* _Work instructions_:
Return each entry word for word and skip its pictures.

* _Data records_:
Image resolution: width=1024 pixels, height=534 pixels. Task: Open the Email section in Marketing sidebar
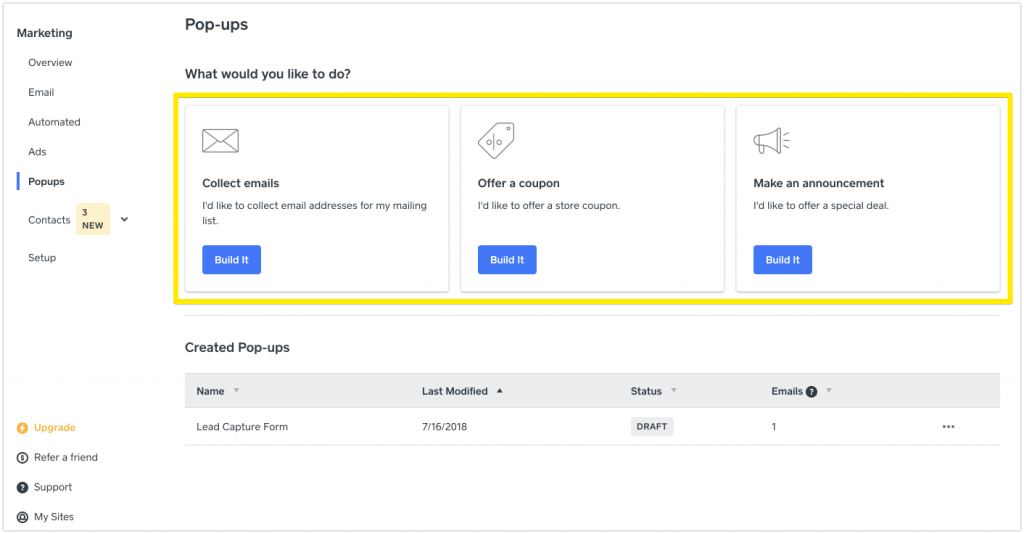(x=41, y=92)
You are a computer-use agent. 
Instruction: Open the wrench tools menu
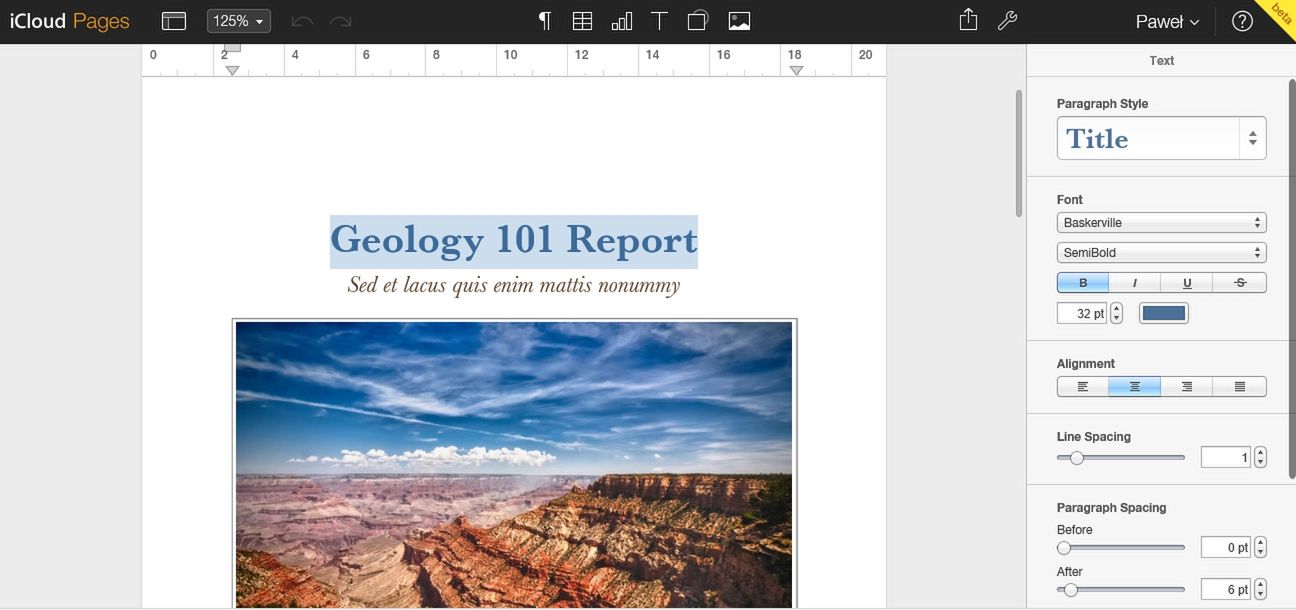[1007, 21]
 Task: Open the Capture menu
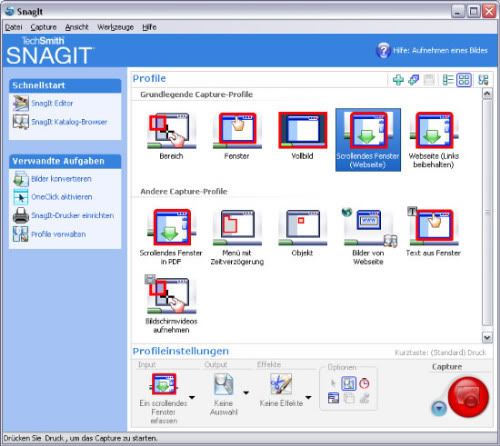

* _Task answer_:
Image resolution: width=1024 pixels, height=534 pixels. Task: Open the Email section in Marketing sidebar
(x=41, y=92)
You are a computer-use agent. 
Instruction: Open the wrench tools menu
[1007, 21]
 Task: Open the Capture menu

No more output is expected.